(Items in a dataset)
☆ ☆ ☆
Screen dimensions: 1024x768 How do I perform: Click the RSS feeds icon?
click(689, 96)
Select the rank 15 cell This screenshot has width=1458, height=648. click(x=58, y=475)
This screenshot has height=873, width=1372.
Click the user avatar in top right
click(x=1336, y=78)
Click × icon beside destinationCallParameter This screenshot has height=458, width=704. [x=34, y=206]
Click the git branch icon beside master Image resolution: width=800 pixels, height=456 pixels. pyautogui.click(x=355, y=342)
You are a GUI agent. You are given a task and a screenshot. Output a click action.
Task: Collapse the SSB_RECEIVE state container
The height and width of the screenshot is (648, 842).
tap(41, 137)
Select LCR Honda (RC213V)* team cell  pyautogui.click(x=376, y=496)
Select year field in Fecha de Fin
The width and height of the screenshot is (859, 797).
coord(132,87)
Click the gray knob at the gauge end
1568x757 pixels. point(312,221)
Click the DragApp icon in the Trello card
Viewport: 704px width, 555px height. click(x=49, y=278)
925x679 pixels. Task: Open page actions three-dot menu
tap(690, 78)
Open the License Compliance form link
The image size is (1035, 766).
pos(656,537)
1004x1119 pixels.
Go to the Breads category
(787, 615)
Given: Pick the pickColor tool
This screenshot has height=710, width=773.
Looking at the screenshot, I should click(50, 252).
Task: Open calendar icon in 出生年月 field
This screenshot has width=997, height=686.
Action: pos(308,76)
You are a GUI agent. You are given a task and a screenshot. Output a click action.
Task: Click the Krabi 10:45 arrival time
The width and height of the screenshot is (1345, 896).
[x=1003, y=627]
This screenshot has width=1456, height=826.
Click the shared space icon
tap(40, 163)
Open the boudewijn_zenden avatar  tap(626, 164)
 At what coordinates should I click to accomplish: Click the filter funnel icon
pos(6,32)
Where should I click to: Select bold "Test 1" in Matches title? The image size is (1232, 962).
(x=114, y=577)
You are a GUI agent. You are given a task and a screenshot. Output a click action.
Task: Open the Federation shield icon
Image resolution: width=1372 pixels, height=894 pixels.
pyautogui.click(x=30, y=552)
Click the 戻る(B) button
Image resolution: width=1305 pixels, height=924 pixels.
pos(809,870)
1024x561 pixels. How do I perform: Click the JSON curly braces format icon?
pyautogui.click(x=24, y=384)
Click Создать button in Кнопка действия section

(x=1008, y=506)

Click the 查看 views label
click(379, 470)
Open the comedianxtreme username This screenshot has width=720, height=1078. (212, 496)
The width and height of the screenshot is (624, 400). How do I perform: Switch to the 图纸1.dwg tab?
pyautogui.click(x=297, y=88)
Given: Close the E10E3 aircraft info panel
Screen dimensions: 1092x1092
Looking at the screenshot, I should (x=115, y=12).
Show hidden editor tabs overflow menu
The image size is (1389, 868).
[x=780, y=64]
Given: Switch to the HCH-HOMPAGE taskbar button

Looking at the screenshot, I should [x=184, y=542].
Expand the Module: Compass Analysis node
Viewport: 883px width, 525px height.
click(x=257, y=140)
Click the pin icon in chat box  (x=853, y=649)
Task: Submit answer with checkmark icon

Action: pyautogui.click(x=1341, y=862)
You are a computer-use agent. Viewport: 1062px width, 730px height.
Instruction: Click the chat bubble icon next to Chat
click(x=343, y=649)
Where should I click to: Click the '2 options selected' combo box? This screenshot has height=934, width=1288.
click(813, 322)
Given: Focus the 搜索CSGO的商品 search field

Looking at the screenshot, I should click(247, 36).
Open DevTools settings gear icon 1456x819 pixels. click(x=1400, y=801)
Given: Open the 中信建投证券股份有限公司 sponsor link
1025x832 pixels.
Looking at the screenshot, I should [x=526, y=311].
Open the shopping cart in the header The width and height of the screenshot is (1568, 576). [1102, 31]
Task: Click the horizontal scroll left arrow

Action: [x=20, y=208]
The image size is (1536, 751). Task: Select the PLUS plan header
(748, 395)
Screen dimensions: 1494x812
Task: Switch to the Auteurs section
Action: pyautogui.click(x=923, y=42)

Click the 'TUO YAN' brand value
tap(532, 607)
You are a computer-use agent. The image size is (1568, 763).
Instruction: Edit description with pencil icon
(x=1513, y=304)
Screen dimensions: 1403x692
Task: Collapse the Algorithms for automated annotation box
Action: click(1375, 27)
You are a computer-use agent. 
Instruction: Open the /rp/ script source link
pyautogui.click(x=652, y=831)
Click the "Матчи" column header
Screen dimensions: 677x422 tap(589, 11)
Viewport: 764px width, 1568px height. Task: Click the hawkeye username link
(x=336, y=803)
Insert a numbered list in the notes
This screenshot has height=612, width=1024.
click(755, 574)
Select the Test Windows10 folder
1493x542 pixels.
☆ ☆ ☆
In the material, from the line with "Select year field in Fecha de Fin" up to and including the line with "1568x757 pixels. point(312,221)", change "gray knob" to "silver knob". Return only those lines, with nothing else altered.

REPLY TO THE EXERCISE:
Select year field in Fecha de Fin
The width and height of the screenshot is (859, 797).
coord(132,87)
Click the silver knob at the gauge end
1568x757 pixels. point(312,221)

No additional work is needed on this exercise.